What you have to do
Look through the material below and copy exactly the lines from the line with "This screenshot has width=1077, height=670." to the line with "Task: Check the Ch1 checkbox in the form", those two lines included.

Records provided
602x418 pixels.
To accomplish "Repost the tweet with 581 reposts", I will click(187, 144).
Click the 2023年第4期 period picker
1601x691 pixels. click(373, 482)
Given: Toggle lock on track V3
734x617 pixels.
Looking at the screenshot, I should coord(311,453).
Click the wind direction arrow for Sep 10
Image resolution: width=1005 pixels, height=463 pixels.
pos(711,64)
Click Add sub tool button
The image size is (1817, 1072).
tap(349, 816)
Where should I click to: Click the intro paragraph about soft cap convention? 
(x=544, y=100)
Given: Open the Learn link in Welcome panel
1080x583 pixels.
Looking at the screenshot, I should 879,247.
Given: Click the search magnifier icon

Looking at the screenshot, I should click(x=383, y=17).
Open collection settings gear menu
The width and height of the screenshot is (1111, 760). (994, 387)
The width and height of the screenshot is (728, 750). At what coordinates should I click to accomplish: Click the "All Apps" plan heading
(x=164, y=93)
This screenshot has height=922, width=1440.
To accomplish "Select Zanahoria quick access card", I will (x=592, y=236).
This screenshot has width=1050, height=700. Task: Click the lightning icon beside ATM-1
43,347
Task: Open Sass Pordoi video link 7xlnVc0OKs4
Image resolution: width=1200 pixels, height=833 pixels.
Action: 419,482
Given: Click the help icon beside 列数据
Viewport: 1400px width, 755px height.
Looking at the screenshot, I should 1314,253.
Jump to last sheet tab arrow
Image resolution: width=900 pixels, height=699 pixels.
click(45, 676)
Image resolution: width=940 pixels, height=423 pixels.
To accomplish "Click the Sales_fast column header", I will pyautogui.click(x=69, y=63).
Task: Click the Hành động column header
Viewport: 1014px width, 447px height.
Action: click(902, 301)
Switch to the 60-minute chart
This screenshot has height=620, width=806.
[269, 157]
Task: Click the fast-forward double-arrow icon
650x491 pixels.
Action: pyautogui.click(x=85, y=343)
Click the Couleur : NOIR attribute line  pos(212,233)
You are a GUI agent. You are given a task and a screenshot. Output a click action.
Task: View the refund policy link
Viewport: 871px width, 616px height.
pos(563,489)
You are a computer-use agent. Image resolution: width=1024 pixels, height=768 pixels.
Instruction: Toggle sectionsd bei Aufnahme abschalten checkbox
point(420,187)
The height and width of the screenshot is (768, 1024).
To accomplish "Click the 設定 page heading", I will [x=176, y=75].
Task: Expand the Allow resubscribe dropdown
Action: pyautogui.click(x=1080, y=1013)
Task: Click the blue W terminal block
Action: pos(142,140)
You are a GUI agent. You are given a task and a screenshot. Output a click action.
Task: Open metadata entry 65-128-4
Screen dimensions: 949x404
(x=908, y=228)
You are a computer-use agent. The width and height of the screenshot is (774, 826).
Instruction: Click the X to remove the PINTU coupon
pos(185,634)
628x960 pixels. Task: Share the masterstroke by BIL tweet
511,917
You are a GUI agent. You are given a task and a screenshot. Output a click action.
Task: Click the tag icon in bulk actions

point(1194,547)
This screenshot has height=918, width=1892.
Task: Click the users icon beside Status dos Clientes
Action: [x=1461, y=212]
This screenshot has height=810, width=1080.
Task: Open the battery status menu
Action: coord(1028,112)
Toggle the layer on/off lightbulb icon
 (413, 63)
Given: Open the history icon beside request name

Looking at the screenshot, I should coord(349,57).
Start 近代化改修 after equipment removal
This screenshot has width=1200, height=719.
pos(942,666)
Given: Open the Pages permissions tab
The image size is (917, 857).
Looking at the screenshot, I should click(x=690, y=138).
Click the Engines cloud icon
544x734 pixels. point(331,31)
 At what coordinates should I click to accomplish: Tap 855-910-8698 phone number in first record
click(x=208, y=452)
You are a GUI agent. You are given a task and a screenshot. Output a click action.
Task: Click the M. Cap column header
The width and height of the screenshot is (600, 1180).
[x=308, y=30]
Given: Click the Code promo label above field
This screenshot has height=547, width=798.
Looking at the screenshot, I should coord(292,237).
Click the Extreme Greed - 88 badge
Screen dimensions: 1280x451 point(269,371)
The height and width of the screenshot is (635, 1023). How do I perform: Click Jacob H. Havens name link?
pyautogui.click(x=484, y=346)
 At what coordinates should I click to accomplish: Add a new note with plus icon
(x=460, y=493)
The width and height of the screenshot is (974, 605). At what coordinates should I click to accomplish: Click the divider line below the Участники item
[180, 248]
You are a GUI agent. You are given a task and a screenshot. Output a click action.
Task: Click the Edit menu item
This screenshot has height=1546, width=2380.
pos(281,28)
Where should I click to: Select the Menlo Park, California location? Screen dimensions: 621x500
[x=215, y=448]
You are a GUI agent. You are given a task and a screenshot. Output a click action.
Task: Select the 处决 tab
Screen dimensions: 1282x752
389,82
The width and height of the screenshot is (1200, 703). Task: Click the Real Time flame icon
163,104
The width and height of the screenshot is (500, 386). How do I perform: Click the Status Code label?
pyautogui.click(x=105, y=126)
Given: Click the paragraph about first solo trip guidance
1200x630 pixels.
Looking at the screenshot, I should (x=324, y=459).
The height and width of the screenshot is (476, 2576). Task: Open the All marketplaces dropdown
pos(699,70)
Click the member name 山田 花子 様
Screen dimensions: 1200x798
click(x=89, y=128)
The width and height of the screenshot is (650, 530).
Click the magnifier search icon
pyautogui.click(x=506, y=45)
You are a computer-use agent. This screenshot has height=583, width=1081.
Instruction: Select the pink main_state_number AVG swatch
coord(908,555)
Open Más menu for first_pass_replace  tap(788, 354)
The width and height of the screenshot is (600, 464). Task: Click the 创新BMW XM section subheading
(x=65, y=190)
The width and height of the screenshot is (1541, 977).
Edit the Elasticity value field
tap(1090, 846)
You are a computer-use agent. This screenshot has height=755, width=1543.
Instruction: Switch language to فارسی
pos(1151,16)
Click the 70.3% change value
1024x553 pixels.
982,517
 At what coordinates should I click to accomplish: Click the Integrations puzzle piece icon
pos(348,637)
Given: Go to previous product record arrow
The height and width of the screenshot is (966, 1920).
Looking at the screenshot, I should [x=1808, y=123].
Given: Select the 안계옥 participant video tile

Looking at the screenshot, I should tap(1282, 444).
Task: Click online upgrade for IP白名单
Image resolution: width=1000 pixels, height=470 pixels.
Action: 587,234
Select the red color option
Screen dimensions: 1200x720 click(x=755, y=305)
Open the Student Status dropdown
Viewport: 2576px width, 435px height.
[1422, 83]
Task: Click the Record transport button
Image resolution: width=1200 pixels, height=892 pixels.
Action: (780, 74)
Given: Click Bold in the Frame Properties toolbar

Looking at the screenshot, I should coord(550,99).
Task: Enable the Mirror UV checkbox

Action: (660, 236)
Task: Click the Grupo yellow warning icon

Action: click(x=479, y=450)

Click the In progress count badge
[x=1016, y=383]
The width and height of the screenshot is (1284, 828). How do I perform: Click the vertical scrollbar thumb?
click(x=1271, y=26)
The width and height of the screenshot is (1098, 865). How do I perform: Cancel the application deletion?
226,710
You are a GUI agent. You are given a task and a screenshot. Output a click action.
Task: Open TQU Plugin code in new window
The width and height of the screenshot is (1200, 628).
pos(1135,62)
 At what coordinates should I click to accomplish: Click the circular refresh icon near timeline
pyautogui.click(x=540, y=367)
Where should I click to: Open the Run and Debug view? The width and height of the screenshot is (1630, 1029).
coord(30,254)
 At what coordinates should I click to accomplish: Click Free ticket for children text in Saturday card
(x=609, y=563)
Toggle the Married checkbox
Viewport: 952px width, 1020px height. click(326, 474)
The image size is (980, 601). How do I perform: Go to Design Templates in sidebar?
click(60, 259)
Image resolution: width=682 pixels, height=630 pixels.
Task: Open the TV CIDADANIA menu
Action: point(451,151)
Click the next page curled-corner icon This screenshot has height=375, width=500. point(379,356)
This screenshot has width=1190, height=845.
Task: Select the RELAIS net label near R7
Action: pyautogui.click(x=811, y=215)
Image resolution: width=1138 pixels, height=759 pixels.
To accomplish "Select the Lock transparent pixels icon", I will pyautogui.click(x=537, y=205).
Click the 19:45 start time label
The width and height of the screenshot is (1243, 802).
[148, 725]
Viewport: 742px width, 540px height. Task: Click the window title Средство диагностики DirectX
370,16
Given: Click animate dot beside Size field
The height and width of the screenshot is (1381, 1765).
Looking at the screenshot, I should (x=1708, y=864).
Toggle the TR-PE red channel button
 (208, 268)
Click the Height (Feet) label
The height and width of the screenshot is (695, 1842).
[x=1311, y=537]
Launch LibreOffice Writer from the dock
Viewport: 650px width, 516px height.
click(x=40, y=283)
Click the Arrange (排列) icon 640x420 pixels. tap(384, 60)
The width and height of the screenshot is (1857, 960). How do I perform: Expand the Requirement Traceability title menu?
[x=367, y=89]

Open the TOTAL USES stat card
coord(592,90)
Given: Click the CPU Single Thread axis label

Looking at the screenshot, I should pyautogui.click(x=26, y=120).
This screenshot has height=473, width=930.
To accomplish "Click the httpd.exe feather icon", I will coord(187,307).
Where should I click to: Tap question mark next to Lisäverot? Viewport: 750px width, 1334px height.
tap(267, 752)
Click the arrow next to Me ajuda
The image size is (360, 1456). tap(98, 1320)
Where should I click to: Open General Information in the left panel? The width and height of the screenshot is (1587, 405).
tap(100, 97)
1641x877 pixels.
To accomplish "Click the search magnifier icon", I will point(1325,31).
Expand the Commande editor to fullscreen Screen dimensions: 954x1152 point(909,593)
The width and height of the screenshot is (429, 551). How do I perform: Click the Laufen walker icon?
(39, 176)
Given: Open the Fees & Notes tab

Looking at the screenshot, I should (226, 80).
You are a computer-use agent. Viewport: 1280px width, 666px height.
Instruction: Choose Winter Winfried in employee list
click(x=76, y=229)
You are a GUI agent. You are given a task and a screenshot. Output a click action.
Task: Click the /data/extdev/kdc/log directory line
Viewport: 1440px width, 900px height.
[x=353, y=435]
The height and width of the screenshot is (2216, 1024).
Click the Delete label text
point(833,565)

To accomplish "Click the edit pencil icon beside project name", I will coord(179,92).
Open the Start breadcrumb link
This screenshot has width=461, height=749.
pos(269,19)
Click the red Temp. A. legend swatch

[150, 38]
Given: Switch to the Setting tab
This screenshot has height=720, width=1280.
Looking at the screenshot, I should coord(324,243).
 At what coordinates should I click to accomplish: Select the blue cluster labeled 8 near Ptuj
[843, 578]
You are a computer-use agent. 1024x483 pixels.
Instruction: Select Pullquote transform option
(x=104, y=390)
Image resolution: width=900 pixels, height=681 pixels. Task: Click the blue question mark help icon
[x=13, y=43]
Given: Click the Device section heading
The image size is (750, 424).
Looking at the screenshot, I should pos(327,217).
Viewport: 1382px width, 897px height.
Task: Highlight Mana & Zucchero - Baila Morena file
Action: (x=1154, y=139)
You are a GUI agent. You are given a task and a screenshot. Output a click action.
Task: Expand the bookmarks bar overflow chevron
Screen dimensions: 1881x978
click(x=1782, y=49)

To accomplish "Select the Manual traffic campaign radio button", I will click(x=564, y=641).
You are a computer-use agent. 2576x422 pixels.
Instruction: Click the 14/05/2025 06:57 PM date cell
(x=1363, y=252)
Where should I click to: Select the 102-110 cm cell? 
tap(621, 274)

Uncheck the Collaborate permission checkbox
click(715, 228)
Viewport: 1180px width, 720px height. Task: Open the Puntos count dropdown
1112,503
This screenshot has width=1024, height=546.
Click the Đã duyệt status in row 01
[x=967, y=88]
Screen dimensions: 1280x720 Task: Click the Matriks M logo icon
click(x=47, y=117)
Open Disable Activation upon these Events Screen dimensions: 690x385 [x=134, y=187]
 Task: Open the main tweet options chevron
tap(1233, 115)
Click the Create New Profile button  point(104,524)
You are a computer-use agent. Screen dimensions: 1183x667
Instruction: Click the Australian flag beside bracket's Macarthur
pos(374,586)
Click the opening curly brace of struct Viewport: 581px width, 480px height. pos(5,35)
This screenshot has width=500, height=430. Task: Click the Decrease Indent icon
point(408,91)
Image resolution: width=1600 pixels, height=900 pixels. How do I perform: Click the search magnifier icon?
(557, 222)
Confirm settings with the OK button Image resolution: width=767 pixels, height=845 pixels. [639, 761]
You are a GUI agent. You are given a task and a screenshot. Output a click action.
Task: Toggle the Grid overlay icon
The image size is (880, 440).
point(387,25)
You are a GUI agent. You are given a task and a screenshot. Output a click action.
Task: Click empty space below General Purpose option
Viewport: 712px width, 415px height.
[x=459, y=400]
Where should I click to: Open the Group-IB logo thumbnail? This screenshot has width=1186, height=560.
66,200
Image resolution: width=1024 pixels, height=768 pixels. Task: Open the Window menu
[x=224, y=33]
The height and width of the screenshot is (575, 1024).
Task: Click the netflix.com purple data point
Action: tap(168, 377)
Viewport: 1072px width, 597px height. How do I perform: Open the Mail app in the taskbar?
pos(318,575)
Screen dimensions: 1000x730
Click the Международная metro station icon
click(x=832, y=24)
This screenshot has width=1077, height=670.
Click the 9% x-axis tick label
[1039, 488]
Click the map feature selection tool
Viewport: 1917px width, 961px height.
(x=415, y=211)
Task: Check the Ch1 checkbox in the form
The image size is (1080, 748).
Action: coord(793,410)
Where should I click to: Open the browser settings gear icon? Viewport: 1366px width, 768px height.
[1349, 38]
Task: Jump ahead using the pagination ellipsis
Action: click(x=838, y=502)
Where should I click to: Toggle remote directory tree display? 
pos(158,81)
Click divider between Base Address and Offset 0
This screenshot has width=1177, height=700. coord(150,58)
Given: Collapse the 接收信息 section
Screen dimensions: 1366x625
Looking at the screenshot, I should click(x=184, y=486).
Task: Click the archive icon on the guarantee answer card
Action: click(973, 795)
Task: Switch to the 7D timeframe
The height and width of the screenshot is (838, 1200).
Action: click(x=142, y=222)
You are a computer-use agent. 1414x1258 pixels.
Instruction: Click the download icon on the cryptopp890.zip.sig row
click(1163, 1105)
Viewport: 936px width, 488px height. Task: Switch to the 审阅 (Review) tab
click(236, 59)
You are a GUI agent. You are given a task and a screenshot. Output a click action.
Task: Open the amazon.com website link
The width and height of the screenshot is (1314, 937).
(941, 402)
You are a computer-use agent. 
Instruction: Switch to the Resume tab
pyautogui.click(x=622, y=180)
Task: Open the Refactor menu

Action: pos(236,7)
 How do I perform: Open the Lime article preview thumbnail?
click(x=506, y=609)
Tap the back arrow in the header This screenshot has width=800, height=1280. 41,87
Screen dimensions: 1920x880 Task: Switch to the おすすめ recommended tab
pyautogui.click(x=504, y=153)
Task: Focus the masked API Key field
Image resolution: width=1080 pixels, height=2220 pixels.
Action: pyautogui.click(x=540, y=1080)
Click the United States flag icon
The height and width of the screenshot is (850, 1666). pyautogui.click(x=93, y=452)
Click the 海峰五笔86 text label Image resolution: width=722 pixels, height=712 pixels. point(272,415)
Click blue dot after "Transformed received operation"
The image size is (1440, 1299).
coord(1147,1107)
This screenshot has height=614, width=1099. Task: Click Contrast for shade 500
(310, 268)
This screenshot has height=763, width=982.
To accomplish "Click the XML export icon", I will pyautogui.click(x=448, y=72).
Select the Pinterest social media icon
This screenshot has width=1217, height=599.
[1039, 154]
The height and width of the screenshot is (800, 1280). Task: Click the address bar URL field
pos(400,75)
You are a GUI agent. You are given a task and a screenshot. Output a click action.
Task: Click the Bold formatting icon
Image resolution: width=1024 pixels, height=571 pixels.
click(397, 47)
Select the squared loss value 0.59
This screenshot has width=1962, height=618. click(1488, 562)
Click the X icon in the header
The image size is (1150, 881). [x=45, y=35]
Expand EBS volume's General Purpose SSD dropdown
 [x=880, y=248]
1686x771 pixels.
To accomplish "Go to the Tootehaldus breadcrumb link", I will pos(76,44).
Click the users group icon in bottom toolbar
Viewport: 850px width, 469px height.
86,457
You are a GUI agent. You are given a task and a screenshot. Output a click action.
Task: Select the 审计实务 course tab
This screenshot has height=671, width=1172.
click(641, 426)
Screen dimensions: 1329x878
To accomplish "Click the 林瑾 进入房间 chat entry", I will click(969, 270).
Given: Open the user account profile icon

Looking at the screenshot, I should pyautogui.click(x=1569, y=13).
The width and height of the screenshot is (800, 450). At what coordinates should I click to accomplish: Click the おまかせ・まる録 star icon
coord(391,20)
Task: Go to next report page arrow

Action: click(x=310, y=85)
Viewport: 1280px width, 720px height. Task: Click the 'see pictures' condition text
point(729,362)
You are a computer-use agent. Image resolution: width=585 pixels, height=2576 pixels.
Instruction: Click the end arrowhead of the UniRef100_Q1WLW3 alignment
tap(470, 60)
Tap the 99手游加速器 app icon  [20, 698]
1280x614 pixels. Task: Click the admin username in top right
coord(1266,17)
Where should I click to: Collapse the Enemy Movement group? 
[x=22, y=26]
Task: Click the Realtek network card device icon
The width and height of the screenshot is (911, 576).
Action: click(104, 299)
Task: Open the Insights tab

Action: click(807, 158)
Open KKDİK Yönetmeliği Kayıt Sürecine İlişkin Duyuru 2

The answer
This screenshot has width=1077, height=670.
Click the 9% x-axis tick label
[1039, 488]
Click the map feature selection tool
Viewport: 1917px width, 961px height.
(x=415, y=211)
Task: Check the Ch1 checkbox in the form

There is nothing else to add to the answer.